Carolyn Duffy Marsan's Network World article "DNS remains vulnerable one year after Kaminsky bug" highlights both the tremendous progress in DNSSEC adoption and the fundamental lack of progress on the part of many in maintaining the DNS and even applying the patch to the bug that was also released a year ago.
The progress?
- Awareness of DNS and its vulnerabilities. This was invisible prior to Dan Kaminsky because the major software and security vendors have no solutions and the technical press ignored glaring security weaknesses in the structure of the internet. There is now general awareness.

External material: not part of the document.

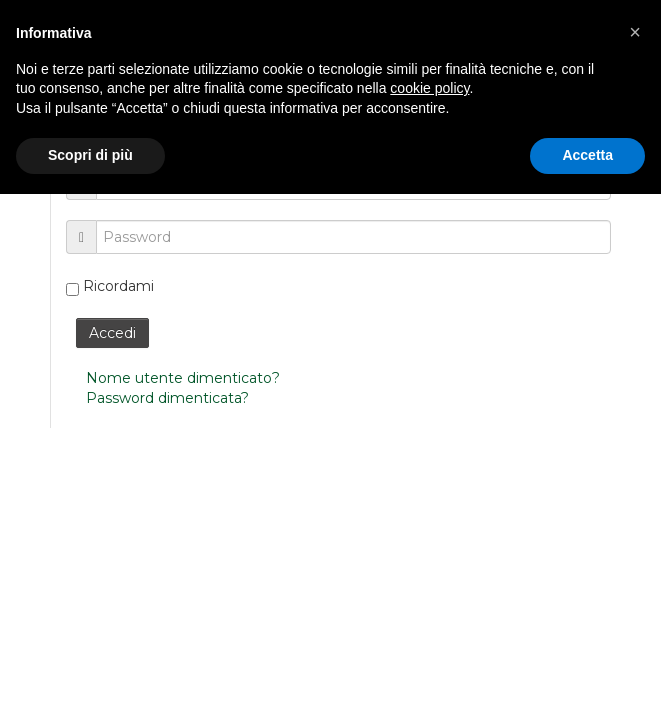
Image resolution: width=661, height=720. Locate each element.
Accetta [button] (587, 155)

- Awareness, adoption and support for DNSSEC is an order of magnitude greater. The root servers will be signed by the end of this year. The .gov domain and even more importantly the .org top-level domains are signed. This signing process is crucial for easy adoption of DNSSEC by individual government agencies and by domains under the .org domain. Adoption is underway by Federal agencies. Verisign is committed to signing .com and .net by 2011. All Federal agencies will adopt DNSSEC by the end of 2009. Windows 7 and newer versions of Linux have DNSSEC awareness.
By fully automating the many functions needed to install and operate DNSSEC, users with relatively simple skills can adopt DNSSEC quickly and easily. OK there is really only one product, from my company Secure64. But others are trying.
On the down side, there are going to be a lot of sites that will be caught off guard by DNSSEC. The DNS is very forgiving of negligent systems administration. DNSSEC requires key roll overs at least monthly. Any software performing DNSSEC should have that automated feature. I do not feel sorry for poorly maintained sites because that is where malware hides. Adopting DNSSEC will force an Internet-wide improvement in security for that reason alone.
So my hat is off to Dan. If we ever get a "Knight and Protector of the Internet Order" award (and why not?) he should be in line for the first one.
It's pretty bad but people are moving in the right direction finally. We are seeing some movement in the root getting signed (ICANN Sydney showed the target is end of year). The next place where some serious attention needs to be is in how DNSSEC is consumed by the OS and the application. What does the user see and what type of new things can you do with DNS that you cannot do already?
I will say that we have a managed DNSSEC service (http://dynect.com/technology/dnssec.html) making us the only two providers who offer a hardware and a hosted DNSSEC product/service.
Meanwhile, attacks are getting more talked about which means it is no longer a proof of concept but it is actually hurting people. No good to see that.